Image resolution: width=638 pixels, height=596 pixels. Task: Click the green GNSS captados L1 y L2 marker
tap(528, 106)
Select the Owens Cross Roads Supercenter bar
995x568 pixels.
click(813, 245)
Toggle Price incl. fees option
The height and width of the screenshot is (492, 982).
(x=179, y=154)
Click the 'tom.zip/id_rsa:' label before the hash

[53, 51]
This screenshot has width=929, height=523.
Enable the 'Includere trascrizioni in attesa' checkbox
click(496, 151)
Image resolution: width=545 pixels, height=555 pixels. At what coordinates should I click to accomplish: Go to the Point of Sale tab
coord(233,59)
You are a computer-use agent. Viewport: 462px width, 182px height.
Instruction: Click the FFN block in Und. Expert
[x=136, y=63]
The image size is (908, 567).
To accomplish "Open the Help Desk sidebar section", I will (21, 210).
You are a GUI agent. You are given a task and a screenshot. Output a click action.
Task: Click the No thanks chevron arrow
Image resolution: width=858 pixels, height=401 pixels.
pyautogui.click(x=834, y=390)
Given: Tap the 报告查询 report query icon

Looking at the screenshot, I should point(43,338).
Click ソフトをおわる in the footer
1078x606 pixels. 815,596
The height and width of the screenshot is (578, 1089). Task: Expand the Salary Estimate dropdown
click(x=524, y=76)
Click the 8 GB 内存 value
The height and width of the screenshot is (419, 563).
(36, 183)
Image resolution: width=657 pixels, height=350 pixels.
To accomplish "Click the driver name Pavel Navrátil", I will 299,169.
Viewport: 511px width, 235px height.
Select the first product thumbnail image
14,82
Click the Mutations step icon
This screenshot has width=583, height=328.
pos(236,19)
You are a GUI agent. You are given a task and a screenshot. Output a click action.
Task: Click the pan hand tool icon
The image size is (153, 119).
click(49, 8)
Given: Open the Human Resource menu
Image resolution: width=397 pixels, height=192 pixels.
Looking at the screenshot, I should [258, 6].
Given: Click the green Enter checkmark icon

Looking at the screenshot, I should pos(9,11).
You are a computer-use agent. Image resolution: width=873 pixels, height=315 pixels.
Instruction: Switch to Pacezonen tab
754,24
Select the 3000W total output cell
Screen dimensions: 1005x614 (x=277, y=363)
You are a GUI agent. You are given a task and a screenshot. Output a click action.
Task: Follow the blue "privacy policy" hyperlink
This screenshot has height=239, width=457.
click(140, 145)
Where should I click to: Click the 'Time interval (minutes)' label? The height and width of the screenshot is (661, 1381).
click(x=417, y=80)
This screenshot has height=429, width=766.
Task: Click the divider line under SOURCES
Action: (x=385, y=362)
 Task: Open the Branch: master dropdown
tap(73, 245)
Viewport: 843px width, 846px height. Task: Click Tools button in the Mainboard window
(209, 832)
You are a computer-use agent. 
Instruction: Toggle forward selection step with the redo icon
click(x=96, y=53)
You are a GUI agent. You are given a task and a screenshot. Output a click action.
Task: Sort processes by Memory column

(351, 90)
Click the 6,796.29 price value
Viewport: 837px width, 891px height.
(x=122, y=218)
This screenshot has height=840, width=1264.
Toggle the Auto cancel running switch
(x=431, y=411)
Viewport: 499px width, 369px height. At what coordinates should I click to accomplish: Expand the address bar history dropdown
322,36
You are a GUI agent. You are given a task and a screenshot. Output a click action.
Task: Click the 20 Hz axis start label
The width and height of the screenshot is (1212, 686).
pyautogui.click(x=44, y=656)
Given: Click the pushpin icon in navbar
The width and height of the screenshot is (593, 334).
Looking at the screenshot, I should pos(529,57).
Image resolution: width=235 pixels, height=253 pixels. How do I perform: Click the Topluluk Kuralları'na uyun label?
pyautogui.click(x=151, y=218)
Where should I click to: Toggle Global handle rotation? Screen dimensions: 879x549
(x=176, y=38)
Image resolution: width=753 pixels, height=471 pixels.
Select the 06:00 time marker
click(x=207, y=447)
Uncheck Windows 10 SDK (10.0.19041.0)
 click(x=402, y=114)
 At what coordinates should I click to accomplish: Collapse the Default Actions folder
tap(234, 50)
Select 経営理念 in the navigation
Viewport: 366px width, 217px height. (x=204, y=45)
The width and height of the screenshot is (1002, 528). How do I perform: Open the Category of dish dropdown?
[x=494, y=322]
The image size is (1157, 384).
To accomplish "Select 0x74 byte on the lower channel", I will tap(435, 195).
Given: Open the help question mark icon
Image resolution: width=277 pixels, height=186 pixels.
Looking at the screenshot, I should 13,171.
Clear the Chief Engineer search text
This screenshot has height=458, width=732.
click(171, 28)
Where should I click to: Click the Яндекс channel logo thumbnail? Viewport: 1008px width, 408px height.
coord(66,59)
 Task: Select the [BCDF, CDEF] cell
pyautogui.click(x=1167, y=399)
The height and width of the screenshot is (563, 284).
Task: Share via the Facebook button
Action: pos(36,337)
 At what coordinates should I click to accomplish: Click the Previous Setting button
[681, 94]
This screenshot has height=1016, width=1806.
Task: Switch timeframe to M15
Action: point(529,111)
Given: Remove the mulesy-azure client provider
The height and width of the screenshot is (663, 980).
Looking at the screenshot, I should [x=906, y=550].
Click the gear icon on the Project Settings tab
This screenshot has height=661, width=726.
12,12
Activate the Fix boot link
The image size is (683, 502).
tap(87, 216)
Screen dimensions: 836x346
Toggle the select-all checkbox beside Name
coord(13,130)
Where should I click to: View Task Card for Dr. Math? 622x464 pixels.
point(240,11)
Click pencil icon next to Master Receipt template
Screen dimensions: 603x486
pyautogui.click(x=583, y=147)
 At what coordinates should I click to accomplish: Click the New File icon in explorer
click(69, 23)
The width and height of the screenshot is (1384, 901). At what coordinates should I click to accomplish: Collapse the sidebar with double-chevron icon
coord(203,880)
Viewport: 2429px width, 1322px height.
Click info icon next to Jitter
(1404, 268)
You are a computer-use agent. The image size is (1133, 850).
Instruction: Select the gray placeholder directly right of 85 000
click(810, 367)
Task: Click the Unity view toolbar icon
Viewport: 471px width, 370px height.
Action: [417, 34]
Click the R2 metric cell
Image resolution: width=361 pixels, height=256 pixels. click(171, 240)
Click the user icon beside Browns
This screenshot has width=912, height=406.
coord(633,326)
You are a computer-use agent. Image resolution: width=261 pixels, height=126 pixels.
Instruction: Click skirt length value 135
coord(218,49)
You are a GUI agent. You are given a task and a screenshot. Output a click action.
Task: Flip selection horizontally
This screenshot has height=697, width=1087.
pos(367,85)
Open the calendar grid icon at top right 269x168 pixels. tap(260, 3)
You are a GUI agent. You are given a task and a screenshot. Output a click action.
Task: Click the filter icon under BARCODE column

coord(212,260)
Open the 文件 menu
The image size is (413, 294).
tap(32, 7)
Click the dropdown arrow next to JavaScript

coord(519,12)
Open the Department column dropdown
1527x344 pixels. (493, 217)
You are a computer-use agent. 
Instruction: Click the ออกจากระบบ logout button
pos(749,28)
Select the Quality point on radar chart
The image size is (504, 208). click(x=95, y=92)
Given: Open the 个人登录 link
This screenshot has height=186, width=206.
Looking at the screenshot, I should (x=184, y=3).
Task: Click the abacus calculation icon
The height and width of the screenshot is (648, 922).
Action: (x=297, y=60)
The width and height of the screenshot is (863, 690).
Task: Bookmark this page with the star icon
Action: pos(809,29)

* Exercise requirements: List every line above that contains the string "step". Case counts.

* Reply to the exercise:
Click the Mutations step icon
Instruction: Toggle forward selection step with the redo icon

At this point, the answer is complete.